= Your instructions =
Below are some records. Quote exactly the lines from the one that contains "Instruction: Tap the 4.0+2.0 GB RAM value" through the last, both included, and leave out the pictures.

_ _ _ _ _ _ _

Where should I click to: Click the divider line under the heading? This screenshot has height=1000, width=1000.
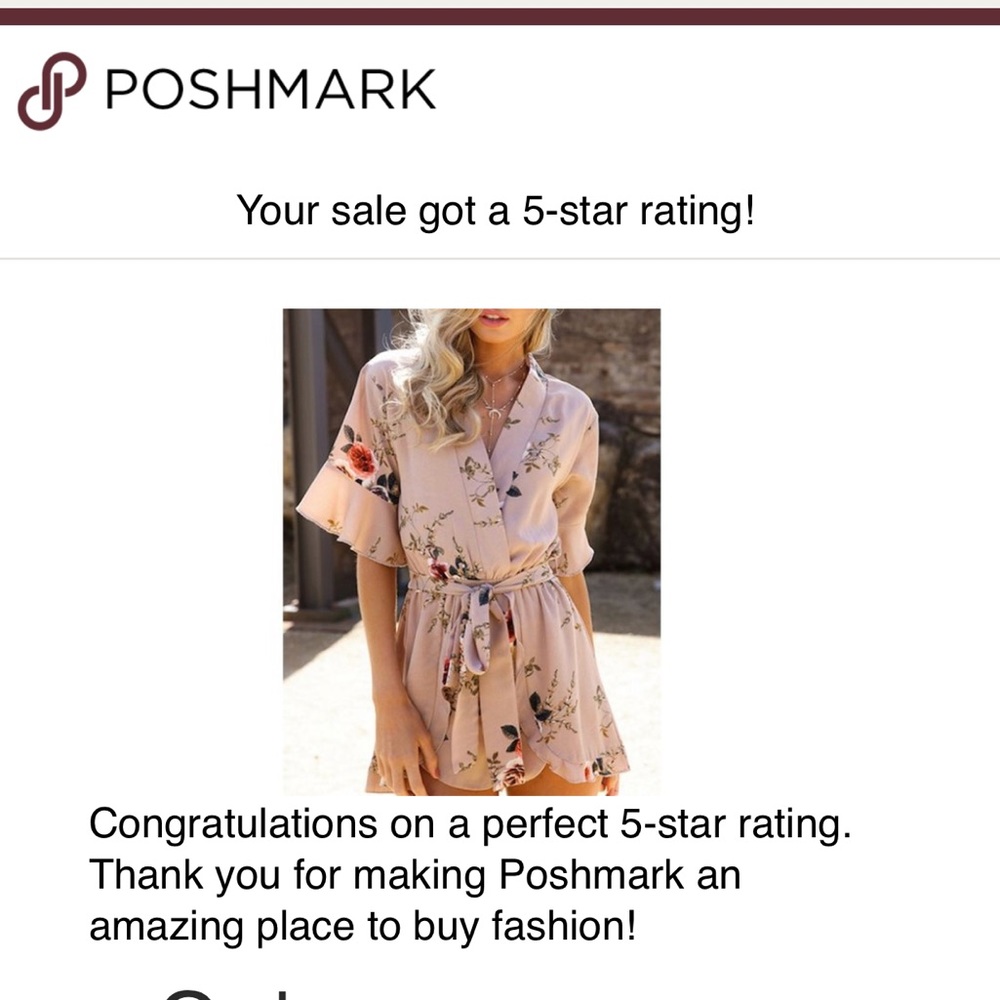(500, 259)
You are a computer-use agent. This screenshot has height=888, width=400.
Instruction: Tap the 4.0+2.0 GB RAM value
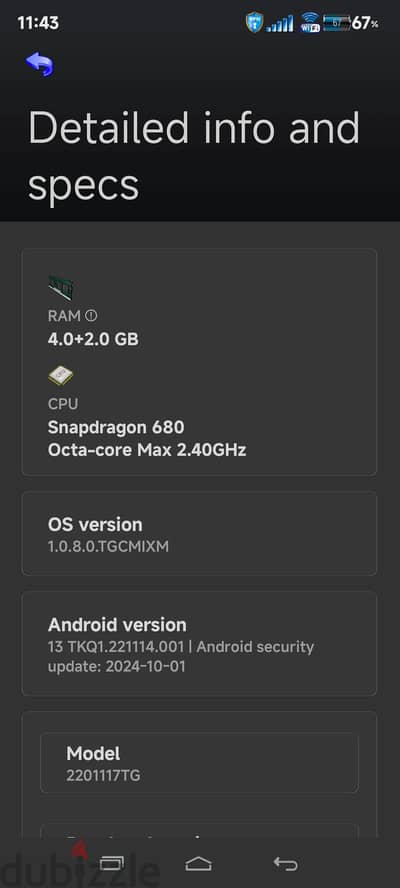coord(93,339)
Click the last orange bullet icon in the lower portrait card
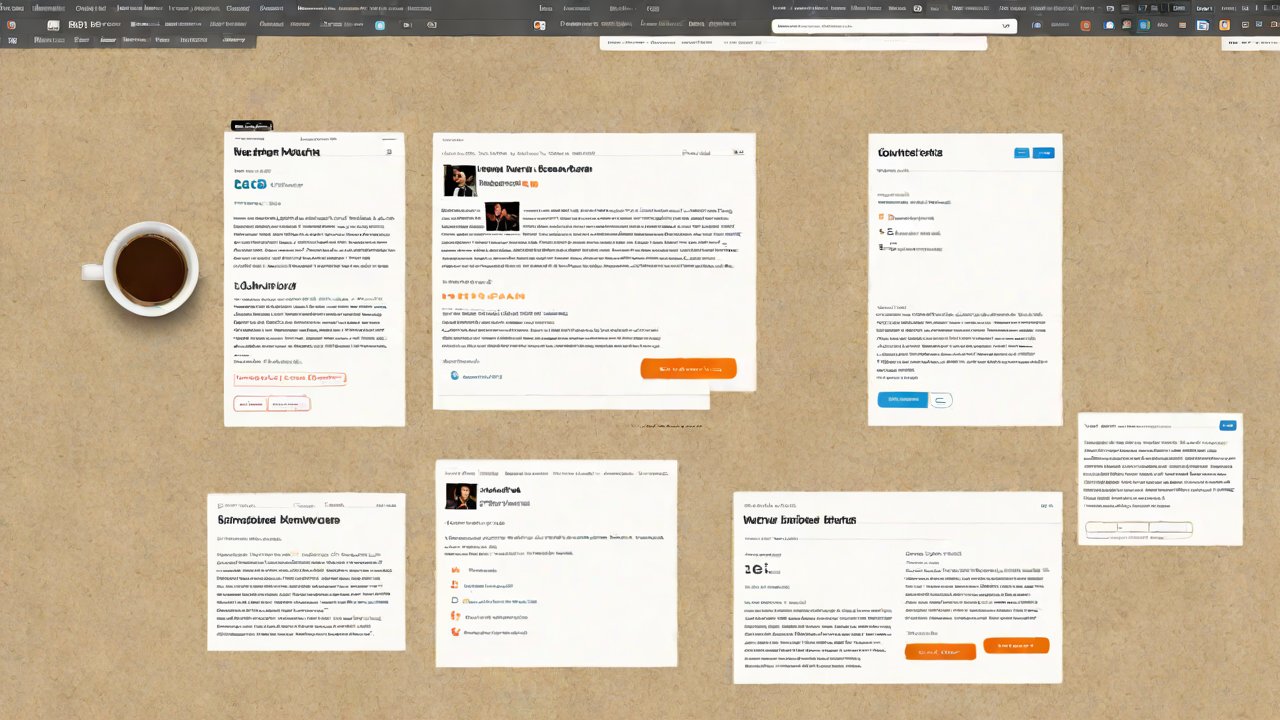Image resolution: width=1280 pixels, height=720 pixels. [456, 632]
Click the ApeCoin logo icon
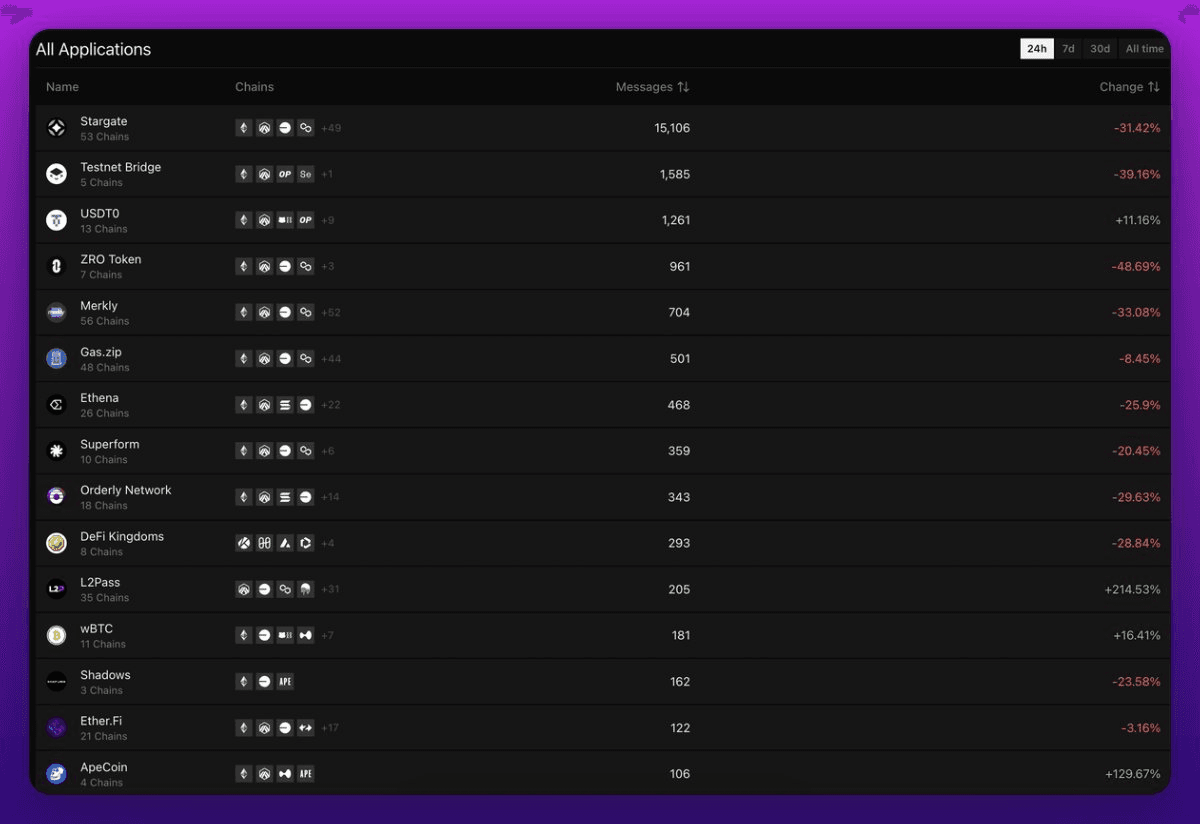 click(x=56, y=774)
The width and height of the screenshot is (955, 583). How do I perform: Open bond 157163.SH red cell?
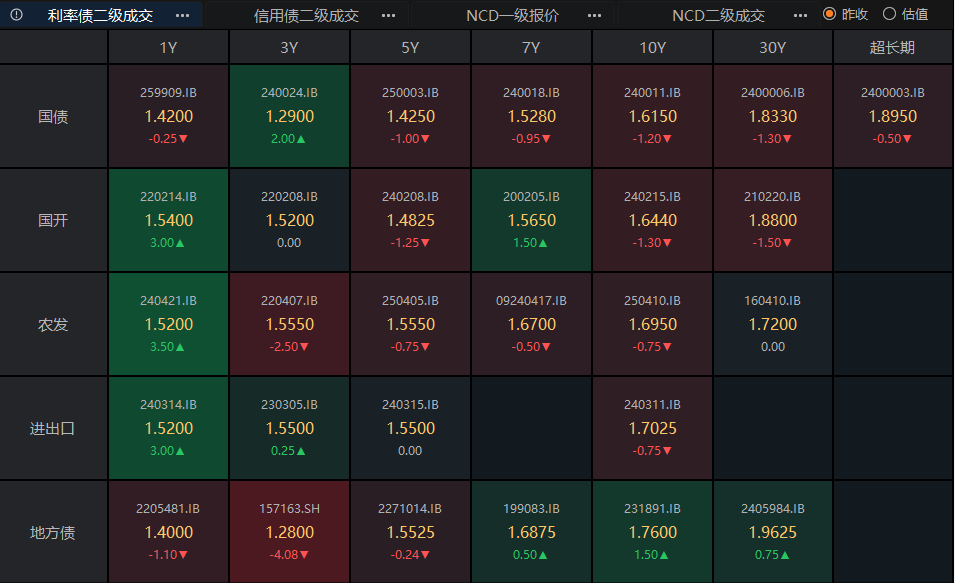coord(289,532)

_ _ _ _ _ _ _

= Expected answer =
Instruction: Tap the 4.0+2.0 GB RAM value
coord(93,339)
Click the last orange bullet icon in the lower portrait card
Image resolution: width=1280 pixels, height=720 pixels. [456, 632]
Click the ApeCoin logo icon
 click(x=56, y=774)
The width and height of the screenshot is (955, 583). How do I perform: Open bond 157163.SH red cell?
coord(289,532)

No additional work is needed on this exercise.